Nov 15, 2010
Wed Nov 3 10, Vetted Word, Viracocha
Some months ago, I attended the Queer Open Mic at Modern Times Bookstore, hosted by Baruch Porras-Hernandez and Sarah Dopp. I performed a sung poem. Afterwards, Mr. Porras-Hernandez, who hosts Vetted Word with Olga Rosales, asked if I would come and perform the poem there “someday.” I agreed. A couple of months later, I received a call from Mr. Hernandez: would I perform at Vetted Word, along with feature Reggie Cabico, at Viracocha on Nov 3 10? Of course I would.
Vetted Word (distinctively) has a Mission Statement:
“Our Mission: Vetting that inspires an ambition to answer life’s big questions can only be worthwhile when done in community. Our simple goal is to be that motivation.”
Not just a reading series, Vetted Word seeks to be a community of support for people asking the “big questions.” Thus, an evening with Vetted Word might well include a great deal of discussion and reflection along with the texts. It can feel as much like a political meeting or a self help group or a graduate seminar as it does a public performance. Don’t go expecting the usual, but understand that Vetted Word is providing something unique that may not be for everybody and is highly valued by those involved.
This is not to say that the performers were not up to the mark. Take a look:
First up was co-host Olga Rosales, reading a poem about her schizophrenic sister. Anybody who has faced a loved one’s mental illness will surely be moved by these lines: “This world needs you linear/present/ yet we haven’t talked in parallel in years/you find it unnecessary.”
Tatyana Brown presents a poem with the wonderful title, How to Become as Great and Powerful as the Sea.
Matt Blesse presents a “persona” poem in the voice of a landfill speaking to a city. “What is a landfill,” he asks, “but a planet’s deepest bowel?”
Charles Kruger (yours truly) sings a poem about himself and his father.
Bob Siedel-Khan’s lengthy reflection on the subject of personal finances is a puzzle. By turns confessional and boring, charming and almost aggressively dull (aren’t your finances like that?), he gives us a dry and oddly intriguing performance that is almost an anti-performance. What is he about? He isn’t really reading anything. He is making a kind of confession. He breaks down his personal finances with charts. He throws money on the floor. He presents a letter from BOA that states it will take him 31 years to clear his debt with minimum monthly payments, provided he makes no new purchases. He tells us that the life expectancy for a man his age is 23 years. He states: “I have painted myself in a corner, and it will take 31 years for the paint to dry. … That’s how low I’ve sunk. My financial advisor is a sex-worker. I’m a failure.”
This is intense! He goes on to tell us about his work with refugees and the adventures he has had and the charities he’s worked for and the art he has made: and here he is in a basement lamenting his decisions.

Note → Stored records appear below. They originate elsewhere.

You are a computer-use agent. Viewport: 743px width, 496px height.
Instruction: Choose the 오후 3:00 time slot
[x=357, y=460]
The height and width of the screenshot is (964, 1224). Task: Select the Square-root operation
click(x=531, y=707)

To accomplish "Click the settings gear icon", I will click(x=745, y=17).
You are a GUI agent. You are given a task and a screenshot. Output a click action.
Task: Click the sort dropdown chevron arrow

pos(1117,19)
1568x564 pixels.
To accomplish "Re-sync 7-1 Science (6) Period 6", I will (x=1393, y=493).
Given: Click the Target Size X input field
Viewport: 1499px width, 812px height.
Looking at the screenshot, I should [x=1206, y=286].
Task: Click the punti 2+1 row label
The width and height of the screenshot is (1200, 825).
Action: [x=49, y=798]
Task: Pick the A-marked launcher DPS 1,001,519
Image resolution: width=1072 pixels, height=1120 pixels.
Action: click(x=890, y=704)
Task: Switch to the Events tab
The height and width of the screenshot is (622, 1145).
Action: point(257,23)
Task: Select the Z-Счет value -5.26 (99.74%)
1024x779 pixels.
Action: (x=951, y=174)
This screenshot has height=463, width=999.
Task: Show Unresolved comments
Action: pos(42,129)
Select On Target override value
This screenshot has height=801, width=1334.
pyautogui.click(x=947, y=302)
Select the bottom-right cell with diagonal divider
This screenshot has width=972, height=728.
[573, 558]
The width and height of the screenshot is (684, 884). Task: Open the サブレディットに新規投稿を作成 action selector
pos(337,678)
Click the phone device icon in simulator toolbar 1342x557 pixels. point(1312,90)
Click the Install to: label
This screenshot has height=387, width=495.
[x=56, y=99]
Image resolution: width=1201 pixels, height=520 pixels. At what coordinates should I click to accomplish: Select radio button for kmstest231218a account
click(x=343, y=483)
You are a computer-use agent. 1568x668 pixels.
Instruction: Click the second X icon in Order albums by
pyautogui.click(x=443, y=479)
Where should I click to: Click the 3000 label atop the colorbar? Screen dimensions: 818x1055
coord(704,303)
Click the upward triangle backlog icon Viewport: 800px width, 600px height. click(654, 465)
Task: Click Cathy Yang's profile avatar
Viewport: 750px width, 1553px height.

And here we sit, we artists and poets, witnessing his pain. And it is our pain. At what price are we artists? Is this our inevitable future: to die amidst debt and regret?
My editor Evan Karp had this to say about the tape of Mr. Siedel-Khan’s “performance”: “… this is painful to watch. Because this is clearly a good man, and I’m not sure exactly what sort of mental state he is in but clearly he uses himself as a demonstration, as a wake-up call, and that’s pretty noble even if it is unusual…”
This sort of demanding experience which compels the audience to careful consideration, reflection and debate is the essence of Vetted Word, where it seems the ideas, the people and the community may be more important than the performance. I can’t recall that I have ever before heard someone describe a spoken word performance as an action that was “noble.”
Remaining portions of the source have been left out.